Edgar Degas. Self Portrait. c. 1856. The Baltimore Museum of Art: Saidie A. May Bequest Fund, BMA 1953.205
Throughout his lifetime, Edgar Degas, like Rembrandt before him, produced a significant group of self-portraits. Here, the dramatic shading on one side of the face focuses attention on the artist’s eye making it, perhaps, a window to the soul, a reference to the artist’s sensitive vision, or more broadly, a symbol of human creativity.

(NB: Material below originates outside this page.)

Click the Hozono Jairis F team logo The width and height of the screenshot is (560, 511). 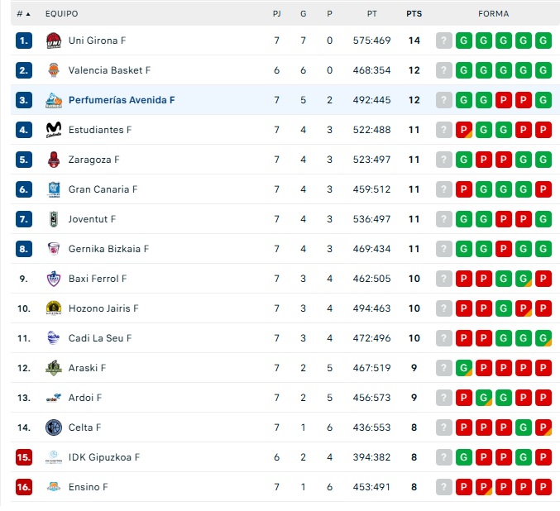[x=53, y=308]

After the theft of Renoir’s “On the Shore of the Seine” from the Museum in 1951, the Fireman’s Fund Insurance Company paid the BMA $2500 as compensation for the loss. In 1953, the Museum acquired Degas’ “Self-Portrait” with those funds in addition to monies from Saidie May’s bequest.
By Ken James Guessen
Mauve shadows paint their faces.
Monet tells of her last days. Renoir interrupts. Degas squints, listening to the memory as if it were his own.

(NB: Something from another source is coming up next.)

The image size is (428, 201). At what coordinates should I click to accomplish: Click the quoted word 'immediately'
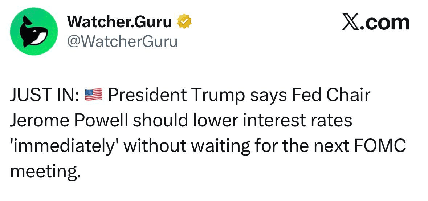point(65,146)
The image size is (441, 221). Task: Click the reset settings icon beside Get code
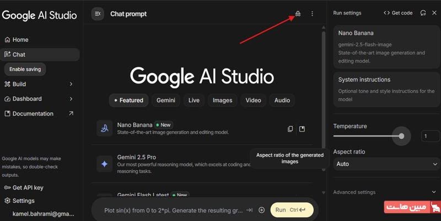[423, 13]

“Relax your arms like a ballerina.”
She’s goes under. He dives, surfaces.
Tracing the rope to her waist, he lifts.
She arrives coughing, choking.
“A…line! You must learn to swim.”
“Get this off me!”
“La corda salvato la vita.”
“The rope was just long enough to hang me.”
The next morning he taps his razor. His reflection, an echo, his eyes reminiscing.
“I punched a hole in the wall,” he tells her.
Laughter erupts. Monet leaves abruptly.